Together the couple sunk the funds raised from Christie’s 1988 auction into restoring the house.They also let out Mountainstown as a film location. “The film September was set here,” she had recalled. “The house was filled with stars – among them Jacqueline Bisset, Virginia McKenna, Edward Fox and Michael York.” A generation and great recession later, one quarter of a millennium of Pollock ownership is coming to an end. Mountainstown was passed down to Arthur Pollock, Johnny and Diana’s elder son, in 2004. Arthur moved in with his wife Atalanta and their three children. They continued the restoration work, installing a new kitchen to the former billiard room wing and painting the staircase hall fawn. But now Mountainstown is for sale through Savills for almost £3 million.

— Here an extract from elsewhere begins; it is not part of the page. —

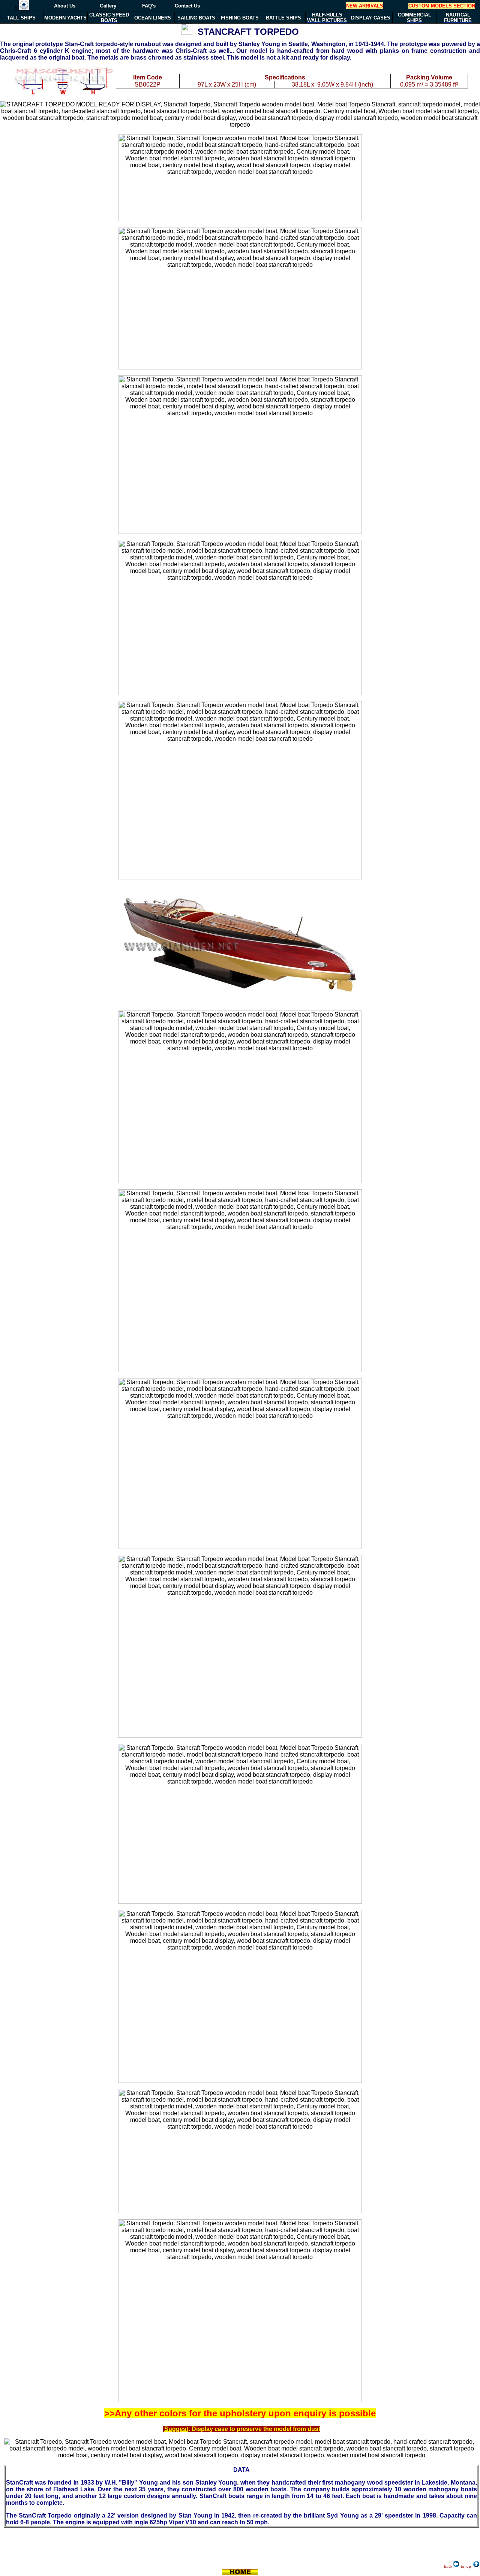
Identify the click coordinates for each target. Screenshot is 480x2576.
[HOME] (24, 8)
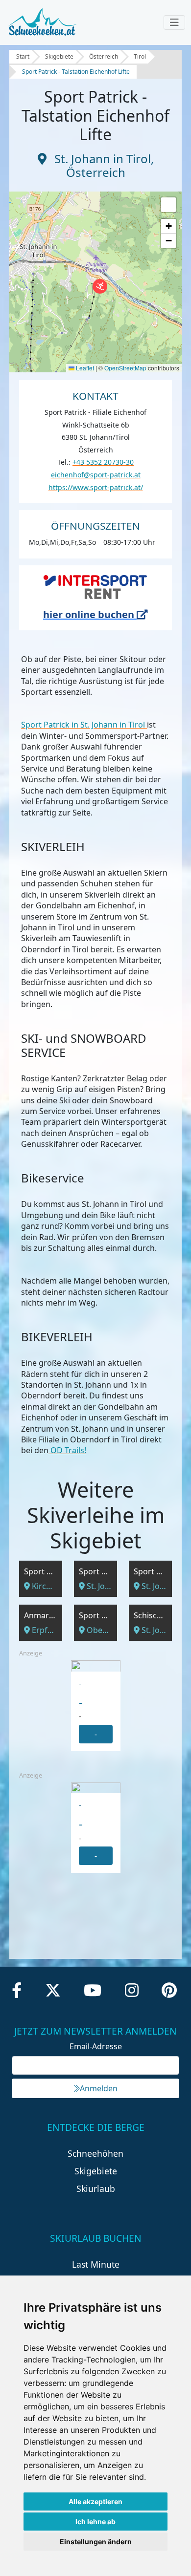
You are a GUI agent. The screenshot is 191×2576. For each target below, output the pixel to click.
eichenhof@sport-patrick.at (96, 474)
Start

Atty explains, “It was a huge decision and not one that came easily. But we don’t want the children to struggle to keep it, y’know. We want it to be enjoyed to the full by a new family. Somebody who would use all this amazing pasture – and permanent pasture, 120 acres of it. Someone who has an interest in horses. Maybe someone who likes hunting. I mean there are copious stables, a lovely yard.” She knows the history well: “Samuel Gibbons who built the house, after he died an impression was taken of his face and it was embossed onto the ceiling in the hall.” As for the wild boar image which appears throughout the interior, Atty comments, “The story is and it may – it may well be true, that the King of France was being charged by a wild boar that they were hunting and Lieutenant Pollock killed it with an arrow. So he was given a crest – the family crest. And the house has so much personality cause you see all over the house this motif of a wild boar recurring.”

Atalanta Pollock reminisces, “We’ve had really memorable parties here. We filled the house with people and friends. We’ve had lots of people to stay the night which makes for much better parties as we all know. And it’s been a fun place to live in, yeah. It’s been a lot of work but it’s been a lot of fun as well.” Hopefully Mountainstown will remain a private house whoever buys it. Surely Ireland has reached country house hotel saturation? That said, one country house hotel has never looked better. After languishing on the property market for several years, Castlebellingham finally sold for £1.25 million, a quarter of its 2008 asking price. The Corscadden family have since spent over £3 million on a convincing restoration.